Article L.2151-1of the Public Health Regulations: The conception of an embryo in vitro or its constitution by human embryo cloning for research purposes is prohibited.
Article L. 2151-5: In principle, research on embryos is prohibited.
However, exceptionally, if the woman and man forming the couple give their consent, studies not damaging the embryo may be authorised provided that certain conditions are respected. By special dispensation, and for a period limited to five years (beginning on February 7th 2006), research may be carried out on embryos and embryonic cells if such research is likely to lead to major progress in the development of treatments and provided that it could not have been carried out by an alternative method of comparable efficacy, based on current scientific knowledge.
Research can only be carried out on embryos conceived in vitro by assisted reproductive technology, and which are no longer required by the parents. Such research can only be carried out if and after both members of the couple from which the embryo was created provide written consent or if and after such consent is obtained from the sole survivor of that couple, once these individuals have been duly informed of the possibility of donating their unwanted embryos to another couple or of stopping their storage. Research can only be carried out if the corresponding protocol has been authorised by the Biomedicine Agency, based on expert advice.
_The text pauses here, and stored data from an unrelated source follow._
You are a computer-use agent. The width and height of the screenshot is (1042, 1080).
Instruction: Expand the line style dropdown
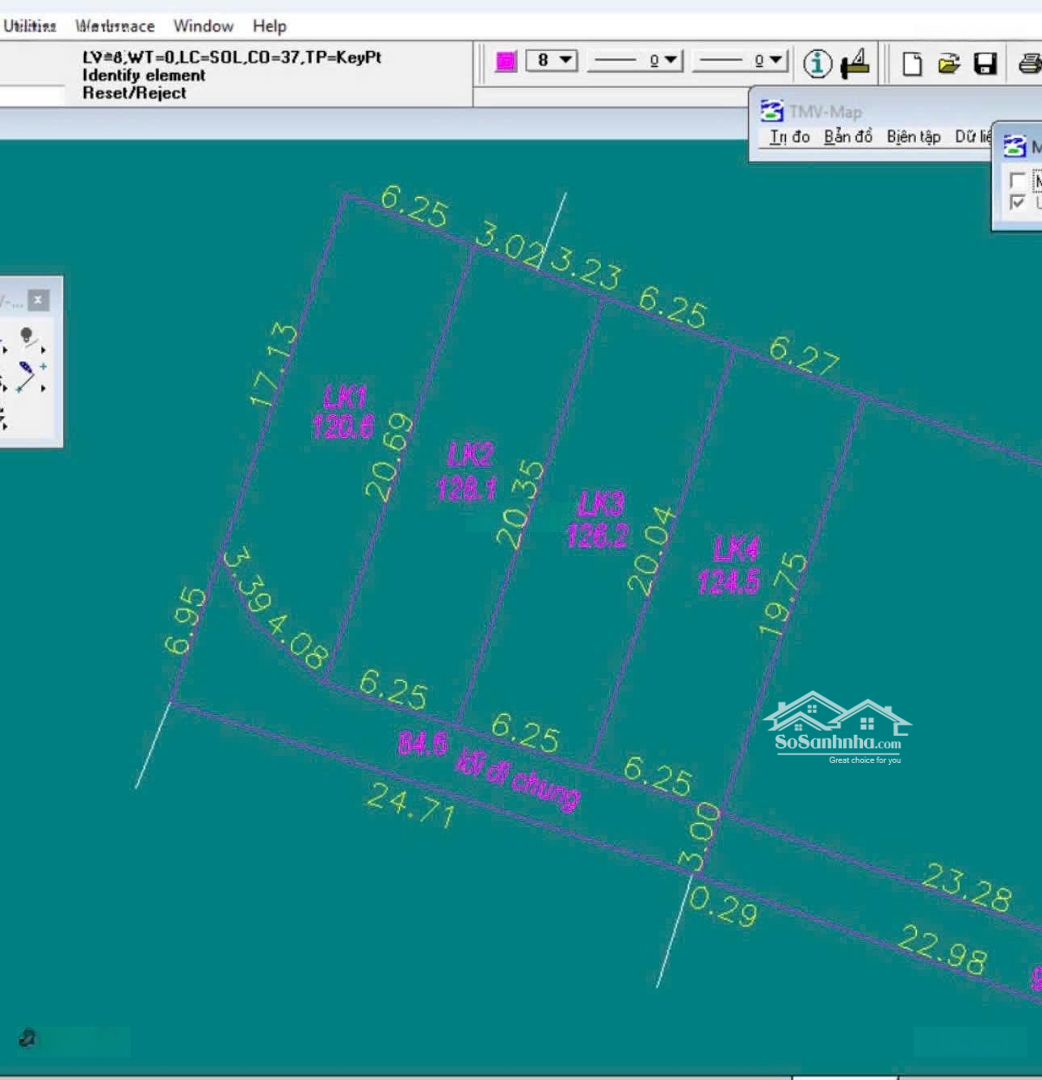pyautogui.click(x=635, y=61)
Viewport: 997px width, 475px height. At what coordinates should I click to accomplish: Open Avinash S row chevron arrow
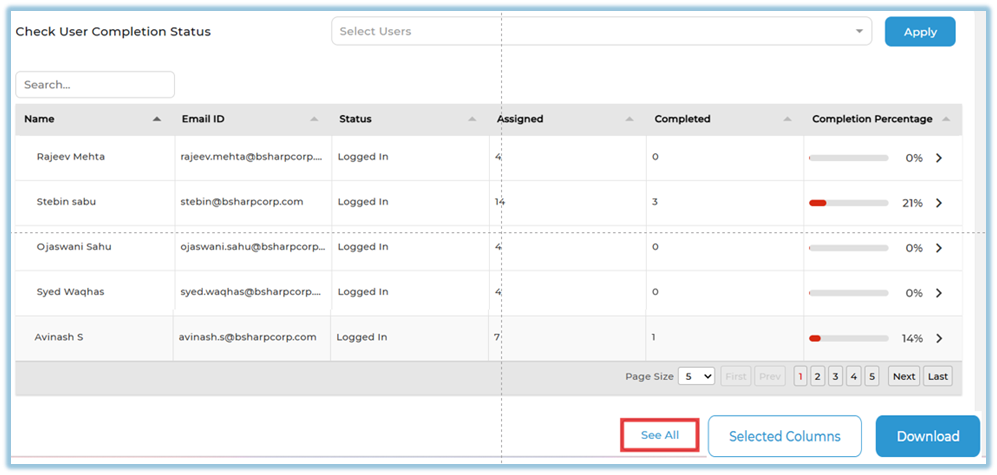[x=938, y=338]
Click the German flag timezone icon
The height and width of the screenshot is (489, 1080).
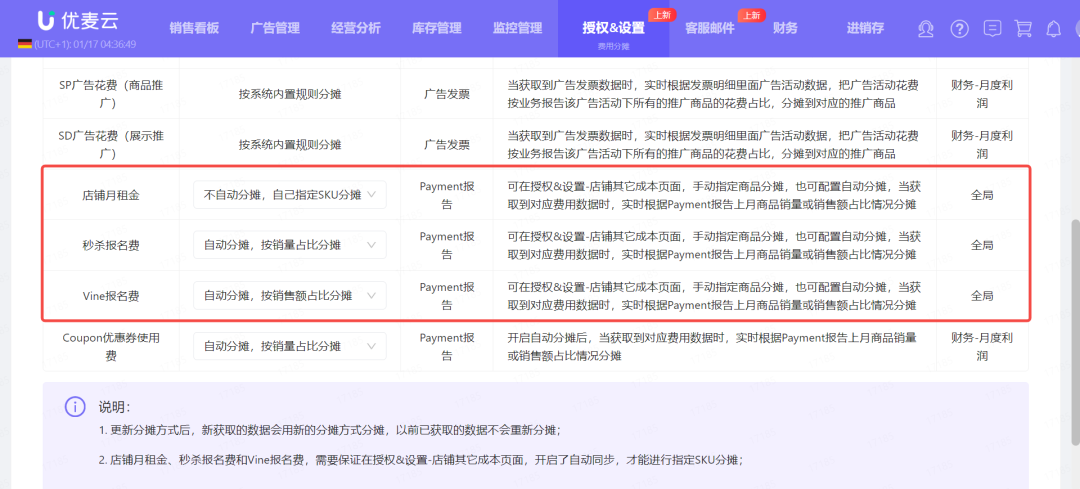(x=24, y=45)
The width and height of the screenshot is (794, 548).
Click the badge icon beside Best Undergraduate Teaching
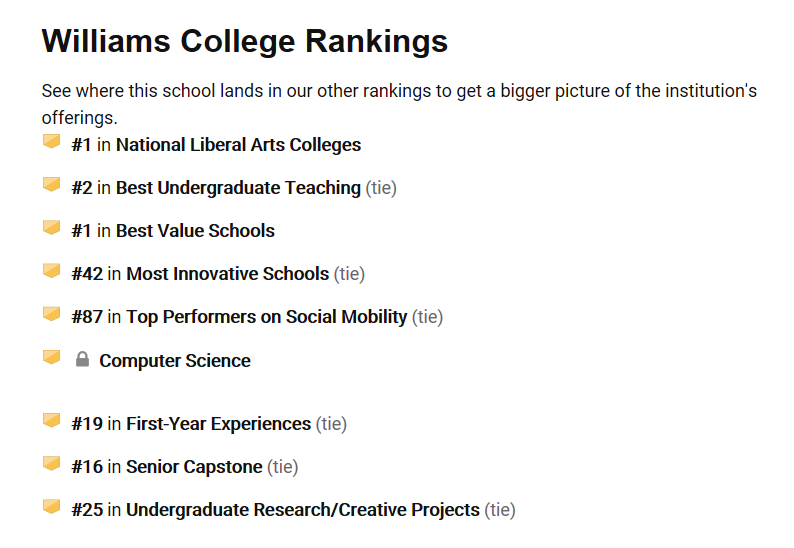click(x=51, y=185)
The decision to authorise embryo research is based on the scientific pertinence of the research project and the conditions under which it will be carried out, taking into account both ethical principles and the interests of public health.
The embryos used for research must not be transferred for the purposes of gestation.
Article L. 2151-6: The importation and exportation of embryonic and foetal tissues and cells for research purposes is subject to prior authorisation from the Biomedicine Agency.
Article L. 2151-7: All organisations responsible for storing embryonic stem cells for scientific purposes most hold an authorisation from the Biomedicine Agency.